→ **Given passage**
↓
Dustin Chambers | Bloomberg | Getty Images

DAVOS, Switzerland — The rise of generative artificial intelligence has dominated private and public discussion at the World Economic Forum as the world’s largest technology companies, including Salesforce, Microsoft and Google, temporarily take over local storefronts as a show of force to conference attendees.

While 2023 highlighted the technology’s ability, 2024 will be about increasing the accuracy of results so that executives in high-stakes industries such as hospitals and manufacturing can get comfortable using AI, said Intel Chief Executive Officer Pat Gelsinger in a CNBC interview.

“You’ve now reached the end of today’s AI utility,” Gelsinger said. “This next phase of AI, I believe, will be about building formal correctness into the underlying models.”

Whether it’s doctors relying on artificial general intelligence (AGI) for diagnoses, warehouses using it to check for assembly line malfunctions, or automated driving, humans need to get more comfortable with the accuracy of the technology, Gelsinger said.
↑
(Dataset excerpts)
↓
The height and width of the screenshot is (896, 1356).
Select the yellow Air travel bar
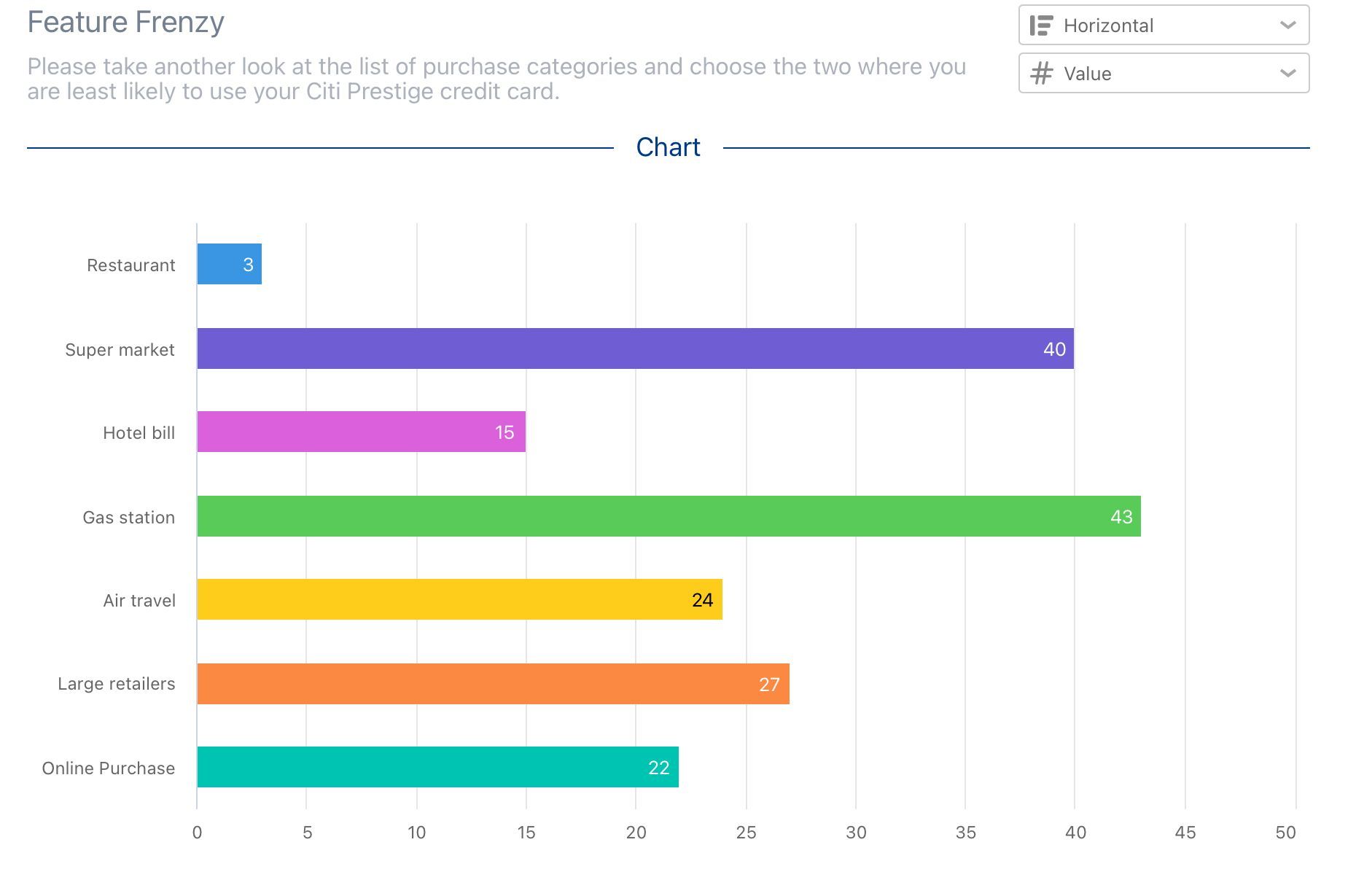pyautogui.click(x=460, y=599)
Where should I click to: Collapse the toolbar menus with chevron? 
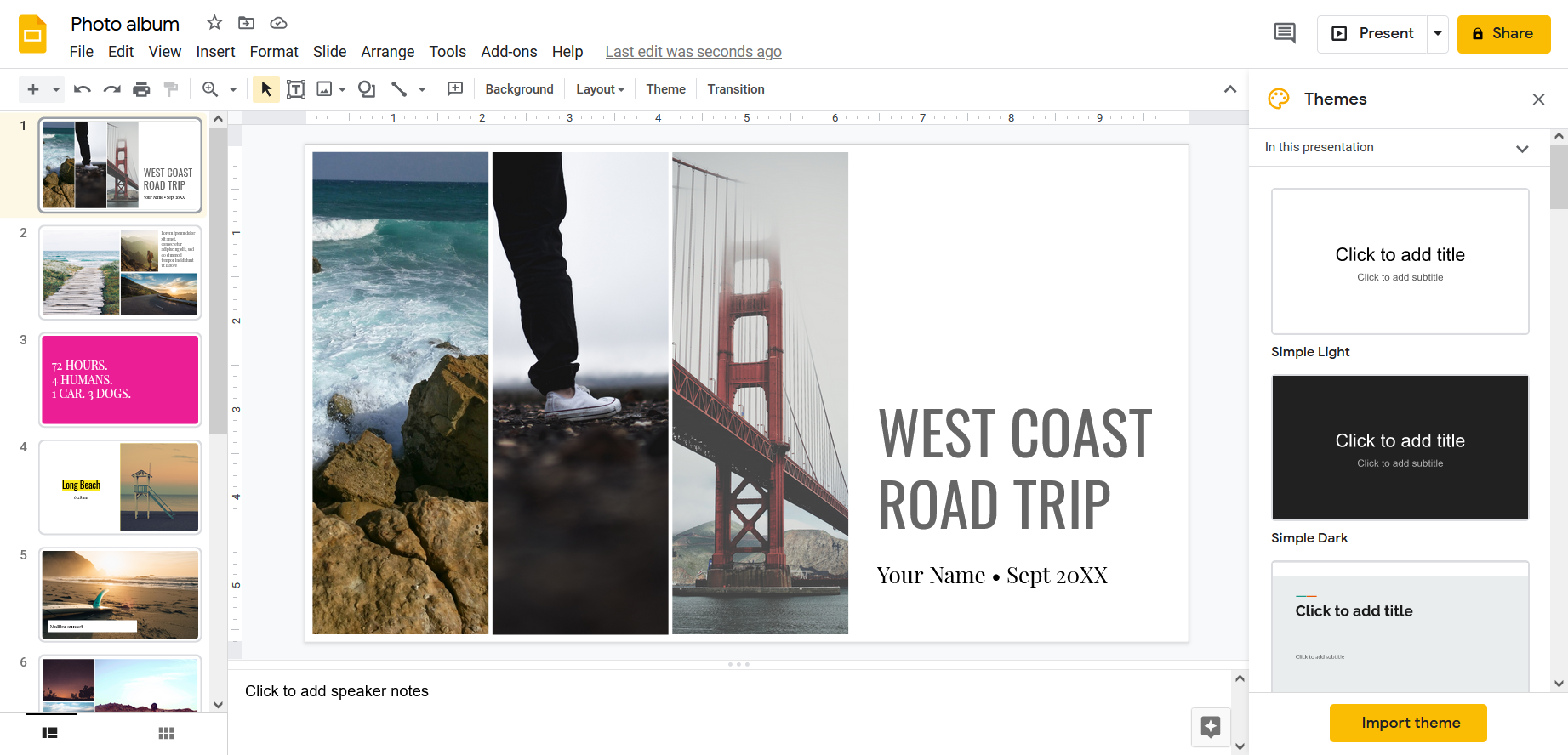pyautogui.click(x=1229, y=89)
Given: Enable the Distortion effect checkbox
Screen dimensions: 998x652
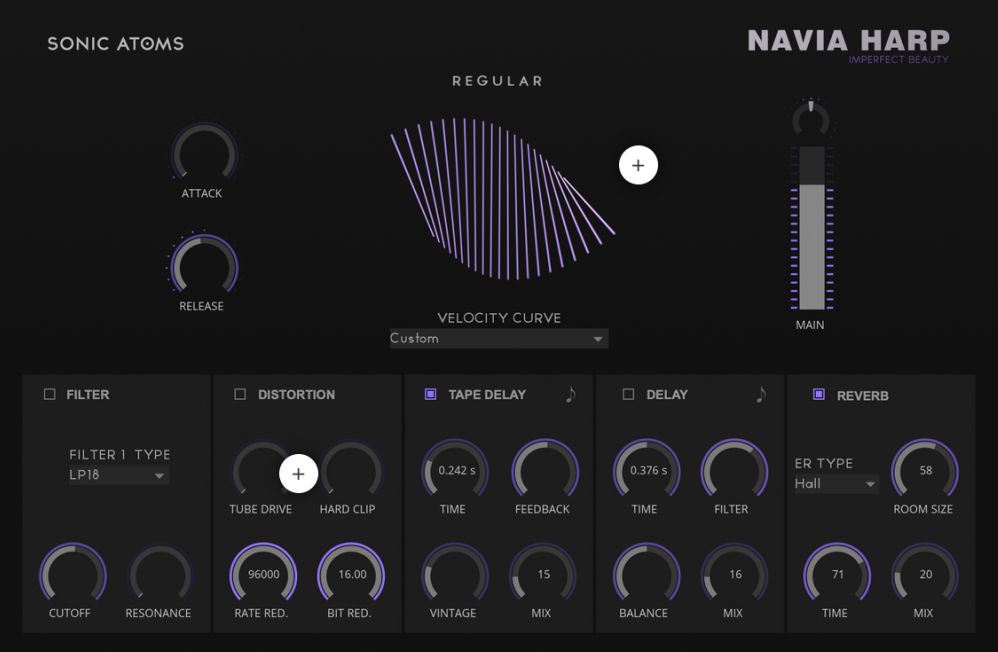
↑
→ **Task brief**
Reproduce the passage on AI at Davos word for word, from "DAVOS, Switzerland —" up to and including "a CNBC interview.".

→ **Your response**
DAVOS, Switzerland — The rise of generative artificial intelligence has dominated private and public discussion at the World Economic Forum as the world’s largest technology companies, including Salesforce, Microsoft and Google, temporarily take over local storefronts as a show of force to conference attendees.

While 2023 highlighted the technology’s ability, 2024 will be about increasing the accuracy of results so that executives in high-stakes industries such as hospitals and manufacturing can get comfortable using AI, said Intel Chief Executive Officer Pat Gelsinger in a CNBC interview.